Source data
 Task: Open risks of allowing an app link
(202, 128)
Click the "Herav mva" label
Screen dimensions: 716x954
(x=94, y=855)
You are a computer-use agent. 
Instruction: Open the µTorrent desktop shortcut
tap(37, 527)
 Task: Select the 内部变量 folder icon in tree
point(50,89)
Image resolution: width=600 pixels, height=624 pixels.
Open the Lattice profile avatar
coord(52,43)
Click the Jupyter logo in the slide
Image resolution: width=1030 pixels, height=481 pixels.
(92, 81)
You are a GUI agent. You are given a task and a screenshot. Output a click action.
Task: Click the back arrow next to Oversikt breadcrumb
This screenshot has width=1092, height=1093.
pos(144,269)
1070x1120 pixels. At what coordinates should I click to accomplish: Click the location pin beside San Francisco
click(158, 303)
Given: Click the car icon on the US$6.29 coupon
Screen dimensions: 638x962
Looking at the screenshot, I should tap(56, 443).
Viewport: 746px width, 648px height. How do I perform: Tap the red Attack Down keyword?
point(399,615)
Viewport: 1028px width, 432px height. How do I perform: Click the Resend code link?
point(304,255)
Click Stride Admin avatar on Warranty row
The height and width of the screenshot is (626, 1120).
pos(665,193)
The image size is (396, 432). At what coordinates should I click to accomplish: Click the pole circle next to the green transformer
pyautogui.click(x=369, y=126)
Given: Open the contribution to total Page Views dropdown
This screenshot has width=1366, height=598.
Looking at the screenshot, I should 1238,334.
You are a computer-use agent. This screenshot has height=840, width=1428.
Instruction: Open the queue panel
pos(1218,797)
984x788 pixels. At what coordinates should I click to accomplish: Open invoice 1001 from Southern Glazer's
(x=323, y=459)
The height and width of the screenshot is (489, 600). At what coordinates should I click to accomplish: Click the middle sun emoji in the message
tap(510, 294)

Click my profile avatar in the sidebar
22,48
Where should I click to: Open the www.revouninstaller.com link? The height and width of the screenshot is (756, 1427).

(WORK ORDER): Go through the entries above and report each line with the string "agent" in it.

(RESULT):
You are a computer-use agent. 
You are a GUI agent. You are given a task and a screenshot. Output a click action.
You are a computer-use agent. This screenshot has height=840, width=1428.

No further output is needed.